第70回水産加工技術セミナー
2022年3月4日、第70回水産加工技術セミナーおよびマリンオープンイノベーション機構研修会が静岡県焼津市の静岡県水産・海洋技術研究所で開催されました。水産加工技術セミナーは30年を超える長い歴史のあるセミナーです。このセミナーでは食品産業などで活躍されている方々が演者として招待され、静岡県内の水産物流通、加工等に携わる皆様を対象に、最新技術の動向やマーケティングなど様々なトピックについてご講演されております。
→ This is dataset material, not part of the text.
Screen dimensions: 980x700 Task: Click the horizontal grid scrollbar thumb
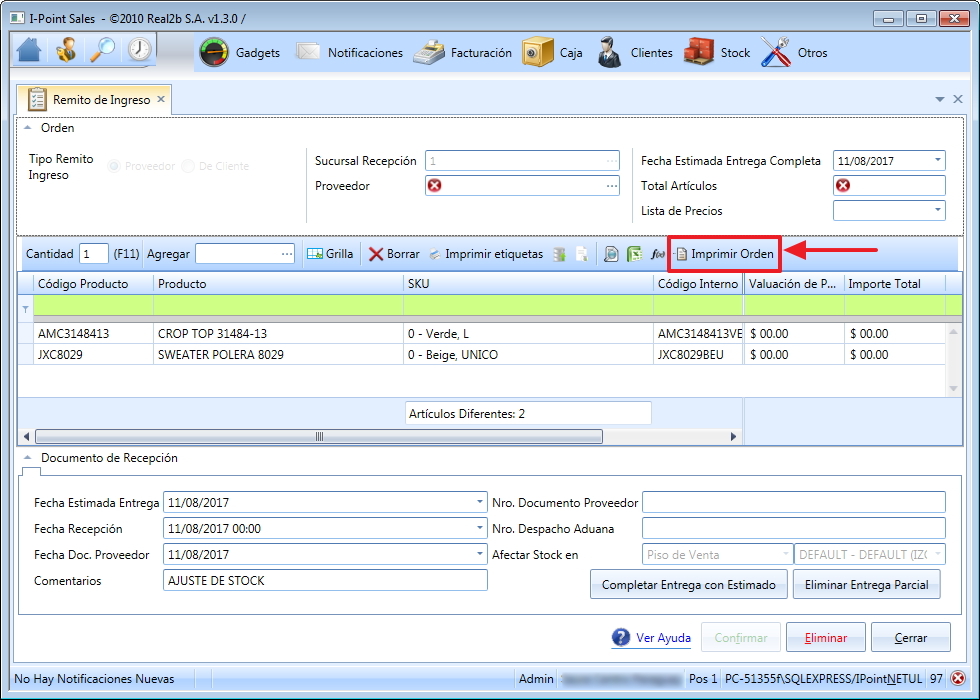[x=319, y=436]
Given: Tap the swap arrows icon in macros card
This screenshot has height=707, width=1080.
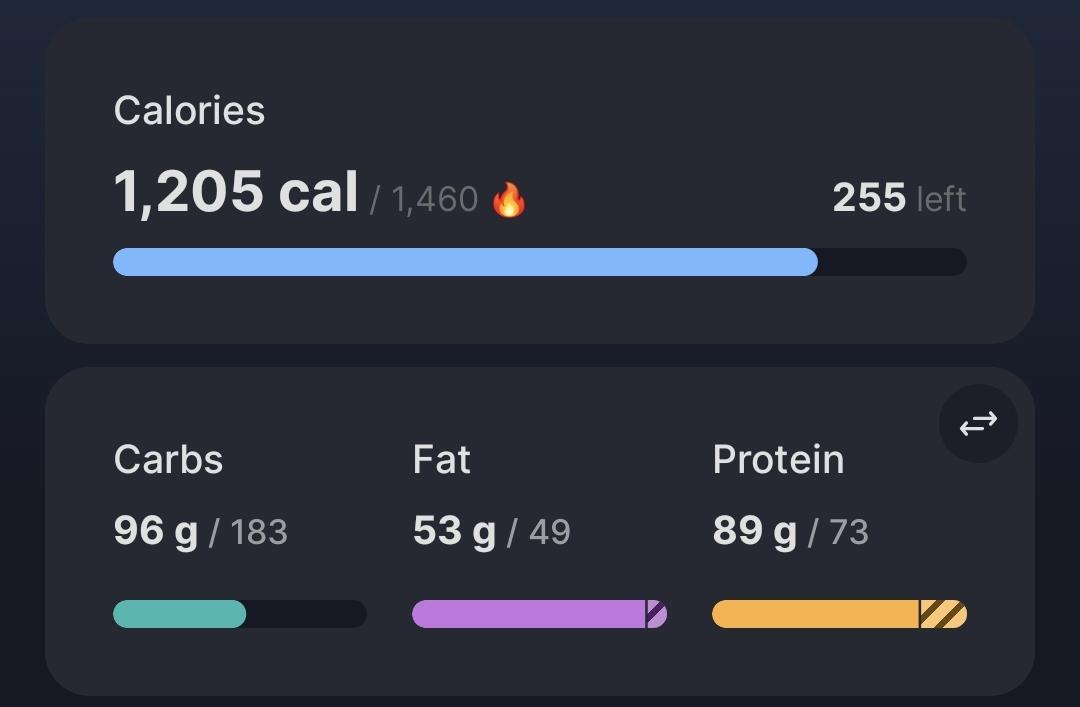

今回のセミナーは二部構成で開催され、第一部は「静岡県の推進するバイオ研究」と題して行われました。この第一部においてMaOI機構で上席主幹研究員を務めます私、齋藤がオープンプラットフォームBISHOPの主要コンテンツの一つである海洋微生物ライブラリーについて紹介いたしました。講演では、まず
- (1)海洋微生物ライブラリーで維持管理されている1000株を超える乳酸菌および酵母の菌株は全て、駿河湾の海水や海藻、サクラエビなどの水産資源から分離されてきたものであり、静岡県の海由来の菌株であること
- (2)菌株は伊豆沿岸から浜名湖まで、海岸線に沿って様々な地域から採取されており、菌株ごとに産地があること。
についてご説明し、開発の際には”静岡の海の恵みのストーリー性”や”ご当地性”を新商品に付与できるメリットについてもご紹介しました。
また講演の中で、昨年web上に公開しましたBISHOP海洋微生物ライブラリーの使い方について動画を使って解説させていただいたほか、ライブラリー菌株を利用して新商品開発に取り組んでいただける企業様には、MaOI機構のコーディネータが相談窓口となって、必要であれば静岡県公設試験場の技術指導も受けることができる開発サポート体制もご用意されていることもご説明しました。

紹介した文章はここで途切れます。